In the heat of the first week of her unexpected presidential campaign, Kamala Harris took time, with just over 100 days to go before the election, to host a barbecue on the grounds of her official residence at the Naval Observatory in Washington, D.C., for a select group of “Latino community leaders.”

The event took place last Thursday and featured Mexican food, papel picado ornaments and a band playing mariachi, salsa, and merengue music. Vice President Harris, who had just spent the day in Houston, Texas, where she gave a rally for a teachers’ union, welcomed Hispanic members of President Joe Biden’s Cabinet: Secretary of Homeland Security Alejandro Mayorkas, Miguel Cardona (Education) and Xavier Becerra (Health), as well as actors Rosario Dawson, Wilson Cruz and America Ferrera, television personality Ana Navarro and dozens of activists who work in defense of the community’s interests.

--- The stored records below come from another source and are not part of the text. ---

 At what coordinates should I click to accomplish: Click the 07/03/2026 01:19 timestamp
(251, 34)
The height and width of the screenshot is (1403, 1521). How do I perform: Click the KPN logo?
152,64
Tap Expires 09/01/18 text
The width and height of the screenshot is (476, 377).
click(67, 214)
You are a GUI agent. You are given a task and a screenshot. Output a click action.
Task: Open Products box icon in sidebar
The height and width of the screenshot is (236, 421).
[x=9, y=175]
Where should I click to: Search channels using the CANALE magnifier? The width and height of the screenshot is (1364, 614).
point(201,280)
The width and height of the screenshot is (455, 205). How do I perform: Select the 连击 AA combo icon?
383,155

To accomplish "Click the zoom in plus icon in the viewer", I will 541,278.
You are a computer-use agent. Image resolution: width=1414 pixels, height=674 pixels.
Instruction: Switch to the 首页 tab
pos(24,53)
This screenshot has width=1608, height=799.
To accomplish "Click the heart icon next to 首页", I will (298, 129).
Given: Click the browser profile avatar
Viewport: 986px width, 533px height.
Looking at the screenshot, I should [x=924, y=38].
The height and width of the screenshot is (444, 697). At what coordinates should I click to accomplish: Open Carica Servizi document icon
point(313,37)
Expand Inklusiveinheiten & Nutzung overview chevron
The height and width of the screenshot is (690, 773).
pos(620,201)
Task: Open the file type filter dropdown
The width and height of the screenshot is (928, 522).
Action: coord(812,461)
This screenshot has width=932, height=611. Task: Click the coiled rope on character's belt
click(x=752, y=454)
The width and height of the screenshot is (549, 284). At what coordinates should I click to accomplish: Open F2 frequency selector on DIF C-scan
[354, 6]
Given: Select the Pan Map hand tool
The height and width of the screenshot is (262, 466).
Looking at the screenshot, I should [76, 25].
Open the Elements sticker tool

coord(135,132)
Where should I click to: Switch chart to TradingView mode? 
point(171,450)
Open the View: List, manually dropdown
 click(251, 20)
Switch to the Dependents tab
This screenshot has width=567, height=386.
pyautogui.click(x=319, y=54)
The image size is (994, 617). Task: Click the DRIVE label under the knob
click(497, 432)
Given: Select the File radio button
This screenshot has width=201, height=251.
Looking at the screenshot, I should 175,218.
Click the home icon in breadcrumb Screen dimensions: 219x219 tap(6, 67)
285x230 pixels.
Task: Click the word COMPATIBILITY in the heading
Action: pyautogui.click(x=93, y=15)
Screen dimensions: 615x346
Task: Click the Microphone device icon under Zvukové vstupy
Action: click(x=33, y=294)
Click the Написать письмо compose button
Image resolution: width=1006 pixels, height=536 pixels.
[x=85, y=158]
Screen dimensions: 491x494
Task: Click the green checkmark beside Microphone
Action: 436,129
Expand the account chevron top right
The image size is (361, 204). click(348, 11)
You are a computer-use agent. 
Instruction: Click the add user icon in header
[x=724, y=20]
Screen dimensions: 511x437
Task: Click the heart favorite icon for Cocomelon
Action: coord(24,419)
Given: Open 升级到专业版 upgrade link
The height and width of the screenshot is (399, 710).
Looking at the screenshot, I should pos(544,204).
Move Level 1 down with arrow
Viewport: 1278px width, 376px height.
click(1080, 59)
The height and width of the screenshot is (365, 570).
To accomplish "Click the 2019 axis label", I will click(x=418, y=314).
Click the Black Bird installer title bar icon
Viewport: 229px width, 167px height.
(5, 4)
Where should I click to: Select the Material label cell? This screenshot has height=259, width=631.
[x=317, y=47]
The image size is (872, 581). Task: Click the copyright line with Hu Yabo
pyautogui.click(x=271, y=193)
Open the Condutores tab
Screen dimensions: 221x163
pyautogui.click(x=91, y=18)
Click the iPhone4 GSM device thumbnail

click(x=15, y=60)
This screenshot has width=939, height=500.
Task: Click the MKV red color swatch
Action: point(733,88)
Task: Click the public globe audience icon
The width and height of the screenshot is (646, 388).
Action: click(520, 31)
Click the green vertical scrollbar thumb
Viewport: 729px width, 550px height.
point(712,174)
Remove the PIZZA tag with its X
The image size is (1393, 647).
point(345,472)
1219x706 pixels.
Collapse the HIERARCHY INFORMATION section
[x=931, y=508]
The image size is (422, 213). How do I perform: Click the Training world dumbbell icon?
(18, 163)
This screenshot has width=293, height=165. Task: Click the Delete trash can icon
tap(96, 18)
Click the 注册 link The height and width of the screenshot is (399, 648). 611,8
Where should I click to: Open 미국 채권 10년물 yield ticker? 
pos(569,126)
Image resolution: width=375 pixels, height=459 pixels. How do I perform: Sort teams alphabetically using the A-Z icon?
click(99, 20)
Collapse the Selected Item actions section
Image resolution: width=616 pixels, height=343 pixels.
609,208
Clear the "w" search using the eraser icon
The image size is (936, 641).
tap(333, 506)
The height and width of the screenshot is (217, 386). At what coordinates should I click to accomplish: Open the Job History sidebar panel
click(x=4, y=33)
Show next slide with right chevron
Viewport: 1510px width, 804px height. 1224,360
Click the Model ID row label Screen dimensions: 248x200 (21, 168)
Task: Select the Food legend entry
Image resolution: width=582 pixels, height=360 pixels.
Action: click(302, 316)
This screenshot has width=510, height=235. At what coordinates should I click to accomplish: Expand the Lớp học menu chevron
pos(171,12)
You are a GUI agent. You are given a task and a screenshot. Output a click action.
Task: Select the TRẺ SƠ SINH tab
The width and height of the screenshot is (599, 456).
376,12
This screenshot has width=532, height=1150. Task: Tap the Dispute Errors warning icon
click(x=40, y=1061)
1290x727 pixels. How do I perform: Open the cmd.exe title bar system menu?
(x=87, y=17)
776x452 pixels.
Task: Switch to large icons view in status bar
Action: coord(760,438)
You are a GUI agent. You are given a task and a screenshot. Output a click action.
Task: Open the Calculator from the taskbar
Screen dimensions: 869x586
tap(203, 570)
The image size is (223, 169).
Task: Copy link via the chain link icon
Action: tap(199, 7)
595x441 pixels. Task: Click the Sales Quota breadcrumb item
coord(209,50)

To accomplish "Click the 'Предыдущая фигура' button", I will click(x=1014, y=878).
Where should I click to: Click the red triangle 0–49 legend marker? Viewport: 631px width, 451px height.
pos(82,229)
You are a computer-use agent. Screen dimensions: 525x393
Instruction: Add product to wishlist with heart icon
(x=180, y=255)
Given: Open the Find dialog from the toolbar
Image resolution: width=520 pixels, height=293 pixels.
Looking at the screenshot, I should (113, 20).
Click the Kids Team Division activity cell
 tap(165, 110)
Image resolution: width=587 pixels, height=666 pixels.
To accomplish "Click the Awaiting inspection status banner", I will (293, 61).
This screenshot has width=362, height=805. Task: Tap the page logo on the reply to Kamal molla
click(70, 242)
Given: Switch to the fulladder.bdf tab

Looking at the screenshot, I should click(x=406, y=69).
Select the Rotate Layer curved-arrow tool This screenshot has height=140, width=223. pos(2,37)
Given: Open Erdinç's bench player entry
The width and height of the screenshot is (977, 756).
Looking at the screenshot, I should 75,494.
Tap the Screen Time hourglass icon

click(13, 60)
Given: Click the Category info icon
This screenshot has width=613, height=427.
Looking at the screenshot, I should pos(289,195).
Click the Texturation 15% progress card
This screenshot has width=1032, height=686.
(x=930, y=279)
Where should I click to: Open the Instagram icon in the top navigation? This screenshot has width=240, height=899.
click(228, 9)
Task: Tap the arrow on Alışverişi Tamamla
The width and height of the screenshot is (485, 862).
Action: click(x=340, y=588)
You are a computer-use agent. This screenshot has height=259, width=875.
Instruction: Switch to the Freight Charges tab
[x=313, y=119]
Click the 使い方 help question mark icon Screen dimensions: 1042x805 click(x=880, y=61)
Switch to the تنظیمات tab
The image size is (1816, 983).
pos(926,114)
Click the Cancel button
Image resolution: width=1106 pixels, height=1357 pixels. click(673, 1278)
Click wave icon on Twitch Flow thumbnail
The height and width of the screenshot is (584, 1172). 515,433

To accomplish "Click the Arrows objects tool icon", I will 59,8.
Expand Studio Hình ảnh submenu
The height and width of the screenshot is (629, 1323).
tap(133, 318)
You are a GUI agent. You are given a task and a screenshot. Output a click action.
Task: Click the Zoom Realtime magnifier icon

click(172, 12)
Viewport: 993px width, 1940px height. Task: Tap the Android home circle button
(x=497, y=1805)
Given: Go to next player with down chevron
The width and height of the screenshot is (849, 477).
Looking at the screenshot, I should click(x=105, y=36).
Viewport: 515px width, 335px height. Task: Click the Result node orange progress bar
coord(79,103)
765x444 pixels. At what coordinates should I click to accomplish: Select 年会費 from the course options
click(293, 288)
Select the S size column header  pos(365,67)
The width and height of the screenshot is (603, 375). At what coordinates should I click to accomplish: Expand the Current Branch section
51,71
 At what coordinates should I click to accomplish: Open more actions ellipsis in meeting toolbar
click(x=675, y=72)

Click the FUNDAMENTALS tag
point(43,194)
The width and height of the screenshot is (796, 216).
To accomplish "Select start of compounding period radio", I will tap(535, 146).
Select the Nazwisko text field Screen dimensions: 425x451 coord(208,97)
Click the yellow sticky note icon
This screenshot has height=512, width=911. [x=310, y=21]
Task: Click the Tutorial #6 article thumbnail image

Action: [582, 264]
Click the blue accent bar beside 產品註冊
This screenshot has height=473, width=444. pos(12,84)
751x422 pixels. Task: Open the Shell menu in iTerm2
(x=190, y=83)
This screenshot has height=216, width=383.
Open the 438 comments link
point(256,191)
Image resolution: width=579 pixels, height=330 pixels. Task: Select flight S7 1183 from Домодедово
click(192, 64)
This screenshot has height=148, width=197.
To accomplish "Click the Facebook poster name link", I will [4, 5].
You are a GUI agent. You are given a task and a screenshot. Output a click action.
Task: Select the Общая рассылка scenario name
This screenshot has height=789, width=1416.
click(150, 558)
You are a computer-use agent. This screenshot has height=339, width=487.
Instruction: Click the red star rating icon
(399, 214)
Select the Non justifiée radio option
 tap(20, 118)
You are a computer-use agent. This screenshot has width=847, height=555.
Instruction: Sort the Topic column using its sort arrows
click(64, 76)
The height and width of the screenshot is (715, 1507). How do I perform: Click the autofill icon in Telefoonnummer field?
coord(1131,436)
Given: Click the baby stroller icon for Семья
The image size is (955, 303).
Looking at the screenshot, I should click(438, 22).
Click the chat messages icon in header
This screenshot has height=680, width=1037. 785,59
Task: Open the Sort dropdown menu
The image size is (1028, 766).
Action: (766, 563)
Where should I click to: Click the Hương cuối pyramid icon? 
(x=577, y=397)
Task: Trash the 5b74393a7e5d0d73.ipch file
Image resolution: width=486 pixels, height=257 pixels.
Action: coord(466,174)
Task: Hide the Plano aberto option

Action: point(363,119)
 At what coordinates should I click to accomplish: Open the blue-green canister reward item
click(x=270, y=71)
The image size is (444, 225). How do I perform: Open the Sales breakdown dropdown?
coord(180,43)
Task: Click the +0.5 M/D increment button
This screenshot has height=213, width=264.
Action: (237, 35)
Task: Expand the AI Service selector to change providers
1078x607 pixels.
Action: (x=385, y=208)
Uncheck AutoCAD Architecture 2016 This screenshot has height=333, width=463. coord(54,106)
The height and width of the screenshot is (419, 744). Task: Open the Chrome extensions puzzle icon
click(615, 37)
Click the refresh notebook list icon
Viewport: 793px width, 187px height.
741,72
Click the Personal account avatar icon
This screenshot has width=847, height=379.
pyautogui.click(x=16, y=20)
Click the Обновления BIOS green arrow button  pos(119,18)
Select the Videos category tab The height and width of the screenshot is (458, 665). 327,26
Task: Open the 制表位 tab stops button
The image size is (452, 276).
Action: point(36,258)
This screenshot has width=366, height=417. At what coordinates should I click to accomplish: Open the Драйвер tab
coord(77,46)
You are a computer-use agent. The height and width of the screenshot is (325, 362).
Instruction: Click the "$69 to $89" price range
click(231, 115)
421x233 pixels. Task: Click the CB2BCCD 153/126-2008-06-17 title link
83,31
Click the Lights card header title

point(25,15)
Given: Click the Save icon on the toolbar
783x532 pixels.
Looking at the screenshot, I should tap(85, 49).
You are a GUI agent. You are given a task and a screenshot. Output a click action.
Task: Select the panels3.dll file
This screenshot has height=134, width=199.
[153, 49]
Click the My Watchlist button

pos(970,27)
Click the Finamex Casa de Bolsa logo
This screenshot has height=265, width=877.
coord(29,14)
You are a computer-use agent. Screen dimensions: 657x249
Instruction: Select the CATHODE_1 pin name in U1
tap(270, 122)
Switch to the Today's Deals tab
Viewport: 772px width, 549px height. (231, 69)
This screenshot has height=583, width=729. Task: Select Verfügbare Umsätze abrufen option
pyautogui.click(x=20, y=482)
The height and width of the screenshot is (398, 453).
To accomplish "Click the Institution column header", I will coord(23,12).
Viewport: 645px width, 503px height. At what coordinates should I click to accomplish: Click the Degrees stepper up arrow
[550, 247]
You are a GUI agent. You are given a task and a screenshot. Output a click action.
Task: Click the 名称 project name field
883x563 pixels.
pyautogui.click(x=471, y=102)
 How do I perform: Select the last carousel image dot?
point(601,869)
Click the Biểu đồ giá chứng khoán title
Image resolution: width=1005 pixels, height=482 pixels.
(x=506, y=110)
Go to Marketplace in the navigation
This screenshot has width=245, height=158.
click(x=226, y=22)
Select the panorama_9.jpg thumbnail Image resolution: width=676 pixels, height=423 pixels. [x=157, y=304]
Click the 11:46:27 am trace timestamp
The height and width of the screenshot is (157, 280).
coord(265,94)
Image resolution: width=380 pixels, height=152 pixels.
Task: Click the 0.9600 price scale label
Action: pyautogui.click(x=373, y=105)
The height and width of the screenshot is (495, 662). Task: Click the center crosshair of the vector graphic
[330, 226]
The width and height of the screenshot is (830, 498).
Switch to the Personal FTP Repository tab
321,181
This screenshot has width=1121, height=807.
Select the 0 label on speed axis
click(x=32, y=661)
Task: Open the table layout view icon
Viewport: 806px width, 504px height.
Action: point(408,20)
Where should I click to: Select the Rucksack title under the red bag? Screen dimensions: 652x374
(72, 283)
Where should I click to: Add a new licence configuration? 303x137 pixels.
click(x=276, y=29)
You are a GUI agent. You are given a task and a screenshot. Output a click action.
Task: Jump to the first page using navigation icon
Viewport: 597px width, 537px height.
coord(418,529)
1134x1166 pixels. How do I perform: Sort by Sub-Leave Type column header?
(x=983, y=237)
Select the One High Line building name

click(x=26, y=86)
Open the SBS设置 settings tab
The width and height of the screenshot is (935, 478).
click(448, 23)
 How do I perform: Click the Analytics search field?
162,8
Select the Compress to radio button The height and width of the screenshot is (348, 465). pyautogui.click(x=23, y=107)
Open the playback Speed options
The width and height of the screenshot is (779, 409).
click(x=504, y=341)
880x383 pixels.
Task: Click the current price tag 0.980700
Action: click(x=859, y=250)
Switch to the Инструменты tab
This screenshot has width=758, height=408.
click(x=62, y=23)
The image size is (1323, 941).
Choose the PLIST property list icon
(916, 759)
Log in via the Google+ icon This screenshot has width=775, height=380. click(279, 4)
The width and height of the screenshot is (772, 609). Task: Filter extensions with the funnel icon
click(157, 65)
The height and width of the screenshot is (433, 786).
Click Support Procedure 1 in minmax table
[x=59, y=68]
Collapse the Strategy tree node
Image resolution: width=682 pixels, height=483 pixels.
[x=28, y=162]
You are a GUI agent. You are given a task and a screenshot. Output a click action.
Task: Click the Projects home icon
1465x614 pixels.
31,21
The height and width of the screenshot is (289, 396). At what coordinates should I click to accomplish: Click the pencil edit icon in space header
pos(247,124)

The Voto Latino Foundation, the event’s co-hosting organization, was one of the first to show its support for the U.S. vice president after Joe Biden withdrew from the presidential race. It also pledged to contribute $44 million to Harris’ campaign in the swing states that could decide the outcome of the presidential election in favor of one side or the other.

“While the far right seeks to demonize immigrants, destroy our democracy, and limit our rights, she has led the way in defending a multicultural democracy,” the organization said in its endorsement message. The group, it announced, will focus its efforts in Nevada, Arizona, Texas, Pennsylvania, and North Carolina.

Harris knows only too well the boost the Hispanic electorate can provide. It proved crucial in her two campaigns as a contender for attorney general of California, a state with a quarter Latino voters. In the 2010 election, they even preferred her to one of their own, popular Democratic Congresswoman Loretta Sanchez. “Most of us reject the mass deportations [proposed by Trump]. We prioritize the legalization of undocumented immigrants who have been in the country for years. We also expect a firm hand against human and drug traffickers,” Martinez de Castro said.

Harris, according to a CNN poll conducted last week, has 6% more support than the president among the Hispanic electorate, whose voting intention has grown the second-most following the change of candidate, only behind African-Americans (8%). These brighter prospects are essential in two of the seven decisive states in November: Arizona and Nevada, where Latinos represent 21% and 19% of the electorate, respectively. If Biden won both in 2020, it was due to that support.

In the head-to-head with Trump, a New York Times/Siena College poll released over the weekend put the share of the vote Harris would receive from Hispanics at 57%, compared to 38% of those who would vote Republican.